The government had launched a campaign to encourage more mums to breastfeed. It was backed by the health messages that breast milk would protect babies against disease and lower the risk of cancer in mothers.
But as well as promoting breastfeeding, the slogan also unleashed feelings of pressure and guilt among women who chose not to, or couldn't breastfeed.
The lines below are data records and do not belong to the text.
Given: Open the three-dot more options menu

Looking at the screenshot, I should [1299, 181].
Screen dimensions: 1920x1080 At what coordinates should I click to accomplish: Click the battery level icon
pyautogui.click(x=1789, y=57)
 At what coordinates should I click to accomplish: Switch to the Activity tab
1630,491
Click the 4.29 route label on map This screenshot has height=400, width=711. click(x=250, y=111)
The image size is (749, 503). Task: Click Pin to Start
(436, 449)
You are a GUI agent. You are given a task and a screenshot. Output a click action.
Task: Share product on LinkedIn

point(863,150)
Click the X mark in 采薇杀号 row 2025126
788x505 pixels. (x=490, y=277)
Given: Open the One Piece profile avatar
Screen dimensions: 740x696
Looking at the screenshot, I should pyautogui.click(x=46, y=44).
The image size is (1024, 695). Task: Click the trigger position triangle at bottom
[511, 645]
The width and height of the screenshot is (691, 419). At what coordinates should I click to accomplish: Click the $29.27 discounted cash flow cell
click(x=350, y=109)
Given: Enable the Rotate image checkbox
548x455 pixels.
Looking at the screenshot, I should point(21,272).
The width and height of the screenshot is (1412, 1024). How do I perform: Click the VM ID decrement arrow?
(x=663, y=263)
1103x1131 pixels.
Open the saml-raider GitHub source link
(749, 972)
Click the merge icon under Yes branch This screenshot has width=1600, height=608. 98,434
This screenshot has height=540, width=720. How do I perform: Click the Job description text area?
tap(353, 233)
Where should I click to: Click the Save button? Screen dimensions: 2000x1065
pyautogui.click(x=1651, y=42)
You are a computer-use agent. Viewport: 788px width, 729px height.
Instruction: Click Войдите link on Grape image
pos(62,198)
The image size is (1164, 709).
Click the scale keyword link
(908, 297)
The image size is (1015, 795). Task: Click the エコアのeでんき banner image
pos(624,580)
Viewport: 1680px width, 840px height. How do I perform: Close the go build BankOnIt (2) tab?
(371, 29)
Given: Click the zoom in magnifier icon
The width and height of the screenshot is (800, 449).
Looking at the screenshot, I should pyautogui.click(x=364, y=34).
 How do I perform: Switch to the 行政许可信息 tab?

In doing so it arguably started a public backlash at the "shameless" women who began breastfeeding more openly, exposing their assets for all to see.
Just earlier this month, BBC DJ Alex Dyke was suspended for his comments about breastfeeding in public, saying: "Breastfeeding is unnatural.
"It's the kind of thing that should be done in a quiet, private nursery."
MUM KNOWS BEST
The situation in the UK 16 years ago was that only two-thirds of mums chose to breastfeed after birth, compared to nearly 100% in Scandinavian countries.
As a result, Tessa Jowell, as public health minister, launched a £1m campaign to promote breast over bottle, with the words: "A mother's breast milk is the ultimate designer food for babies."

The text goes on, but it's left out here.